Pictures excluded, copy word for word the lines from the one holding "The height and" through the last line below.

········

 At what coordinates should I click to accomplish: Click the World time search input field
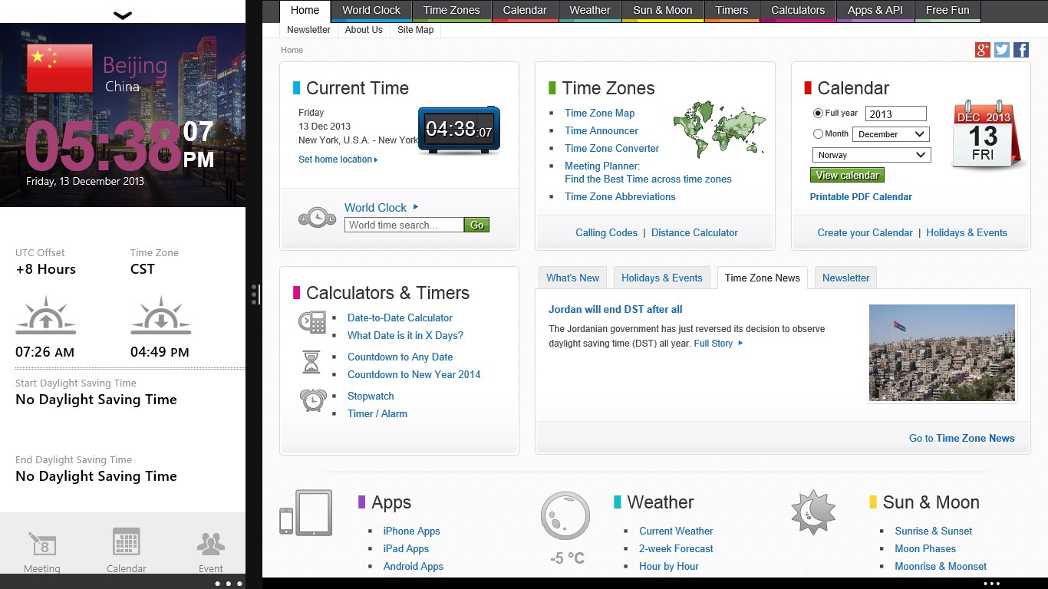click(x=404, y=225)
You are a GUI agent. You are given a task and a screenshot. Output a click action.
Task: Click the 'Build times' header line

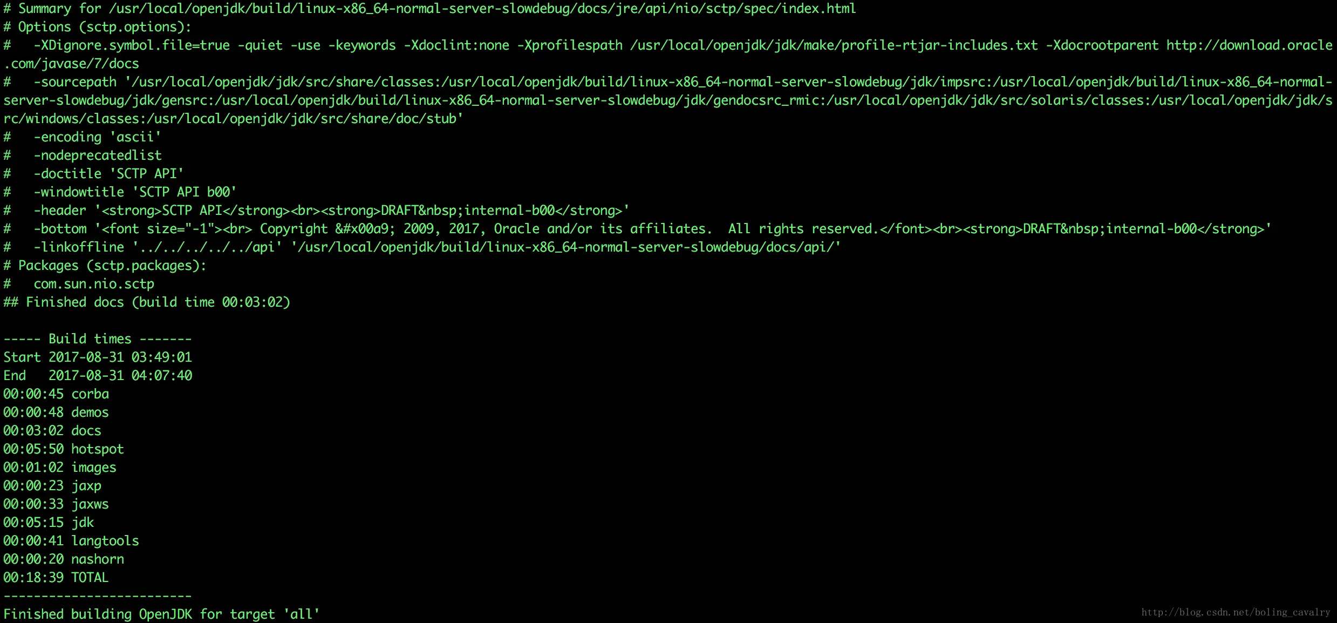tap(98, 338)
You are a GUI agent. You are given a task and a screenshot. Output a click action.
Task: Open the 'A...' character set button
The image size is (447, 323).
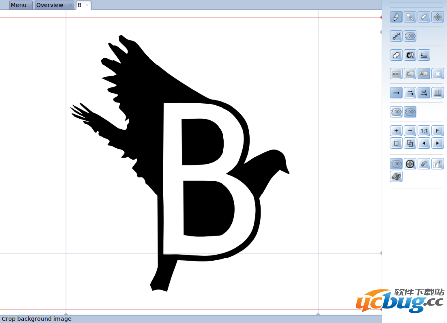tap(424, 74)
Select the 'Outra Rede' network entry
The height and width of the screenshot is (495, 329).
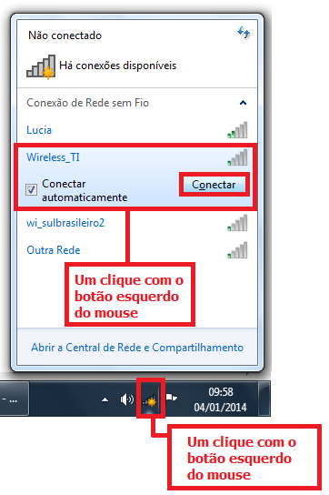coord(137,250)
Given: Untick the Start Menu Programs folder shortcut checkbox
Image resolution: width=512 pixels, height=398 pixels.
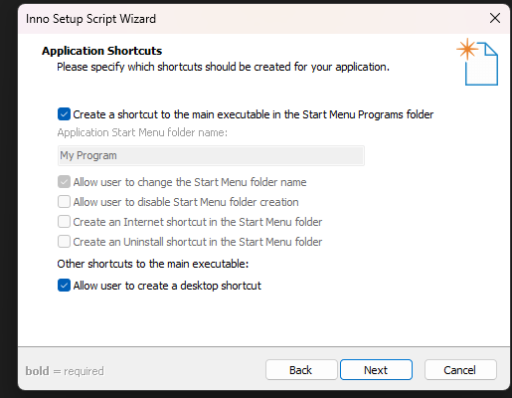Looking at the screenshot, I should pos(64,114).
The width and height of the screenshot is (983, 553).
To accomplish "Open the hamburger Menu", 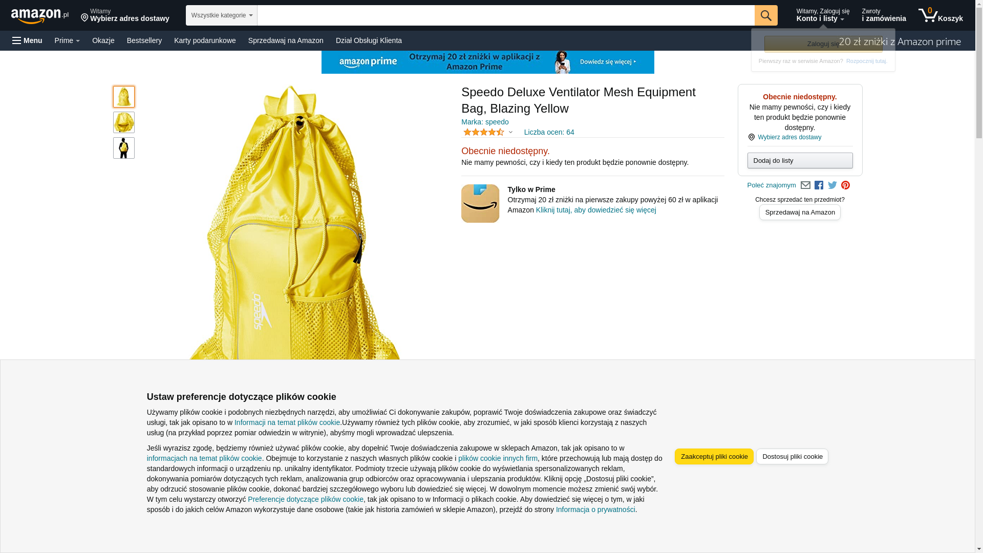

········

*RESPONSE AREA*:
The height and width of the screenshot is (495, 329).
coord(137,250)
Given: Untick the Start Menu Programs folder shortcut checkbox
Image resolution: width=512 pixels, height=398 pixels.
Looking at the screenshot, I should pos(64,114).
The width and height of the screenshot is (983, 553).
To accomplish "Open the hamburger Menu", 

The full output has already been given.